WHAT YOU NEED TO DO:
Could you return every line of the records below that contains the word "Given"?
╭─ SUPPLIED MATERIAL
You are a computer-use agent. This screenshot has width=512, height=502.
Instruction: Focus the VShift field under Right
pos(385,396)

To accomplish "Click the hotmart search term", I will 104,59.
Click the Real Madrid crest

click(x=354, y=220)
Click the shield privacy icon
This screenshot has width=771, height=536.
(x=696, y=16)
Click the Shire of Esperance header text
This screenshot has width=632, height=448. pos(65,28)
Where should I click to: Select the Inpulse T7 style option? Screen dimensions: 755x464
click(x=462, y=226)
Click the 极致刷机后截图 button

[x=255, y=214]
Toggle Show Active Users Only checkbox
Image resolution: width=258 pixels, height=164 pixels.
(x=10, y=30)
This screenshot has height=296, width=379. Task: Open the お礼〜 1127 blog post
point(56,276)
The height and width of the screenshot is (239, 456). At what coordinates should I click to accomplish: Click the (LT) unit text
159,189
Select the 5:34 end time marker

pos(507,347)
╰─
╭─ SUPPLIED MATERIAL
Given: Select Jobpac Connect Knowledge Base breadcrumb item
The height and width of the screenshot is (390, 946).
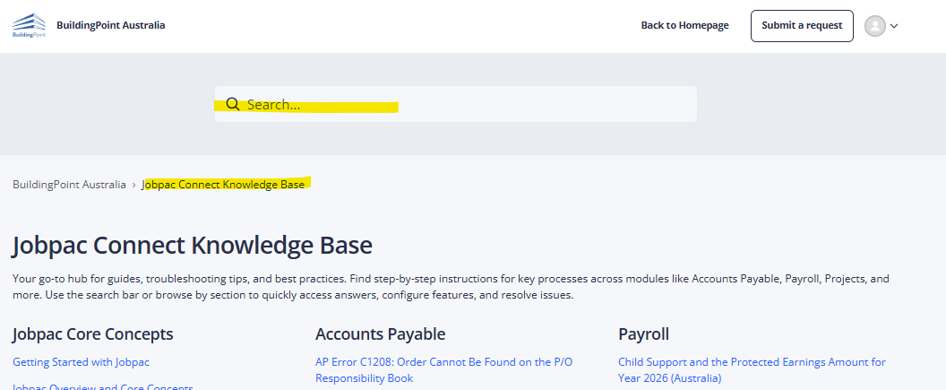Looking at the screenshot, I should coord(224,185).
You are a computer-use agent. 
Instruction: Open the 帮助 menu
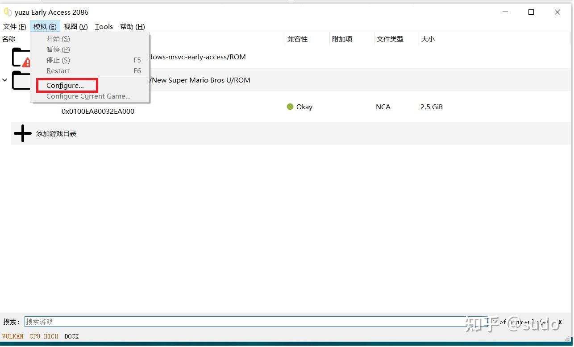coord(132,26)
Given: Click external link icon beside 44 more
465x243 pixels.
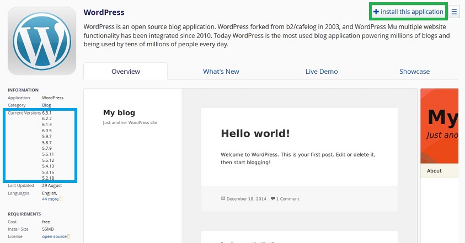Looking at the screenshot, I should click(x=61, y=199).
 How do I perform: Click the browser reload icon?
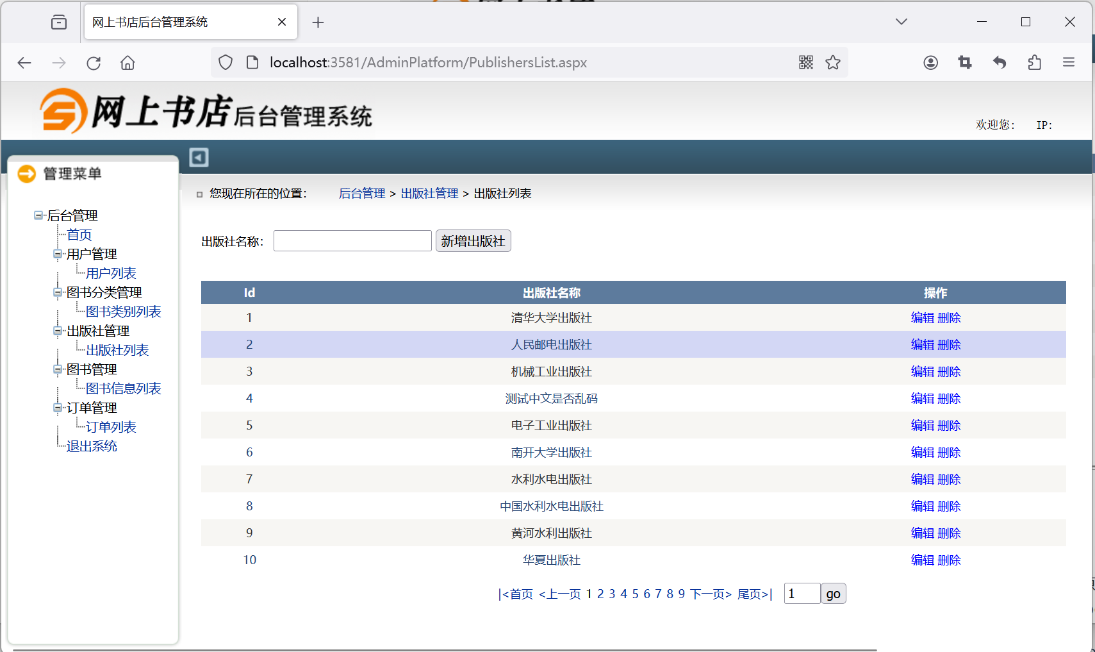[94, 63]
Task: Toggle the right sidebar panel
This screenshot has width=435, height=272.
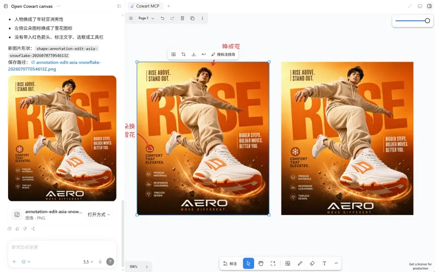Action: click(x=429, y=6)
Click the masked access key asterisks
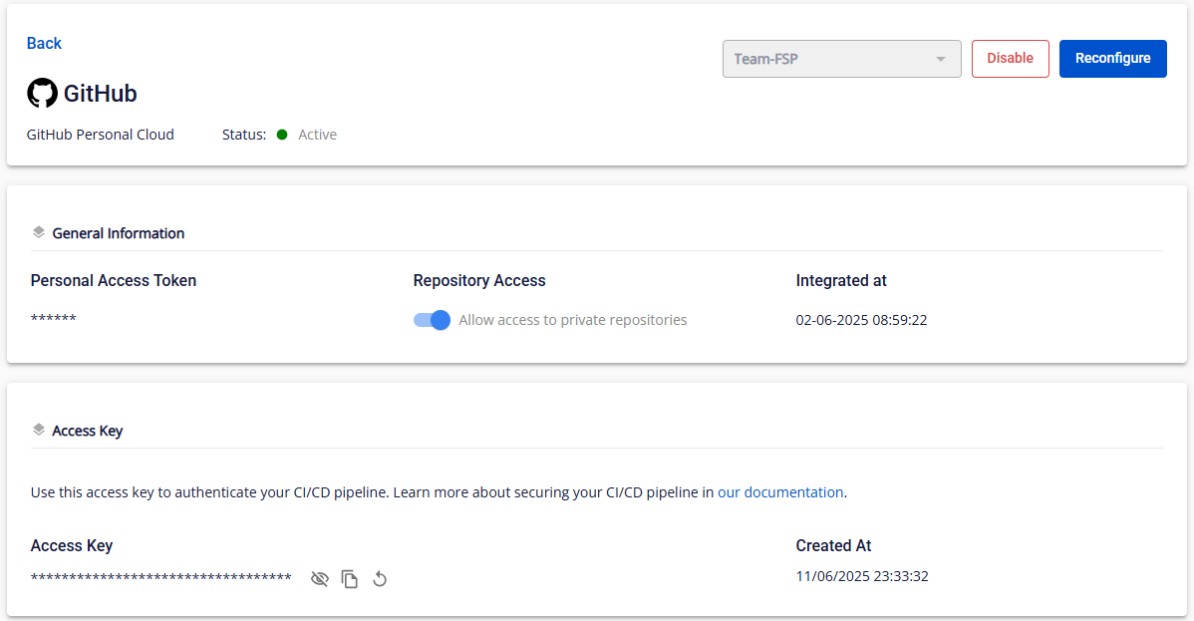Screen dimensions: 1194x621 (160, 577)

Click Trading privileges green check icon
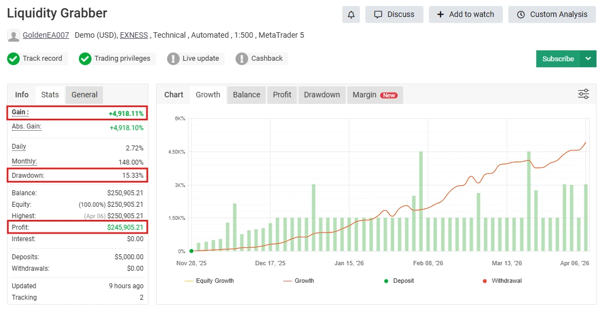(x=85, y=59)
╰─
WRITTEN RESPONSE:
Given: Select Jobpac Connect Knowledge Base breadcrumb item
Given: Click external link icon beside 44 more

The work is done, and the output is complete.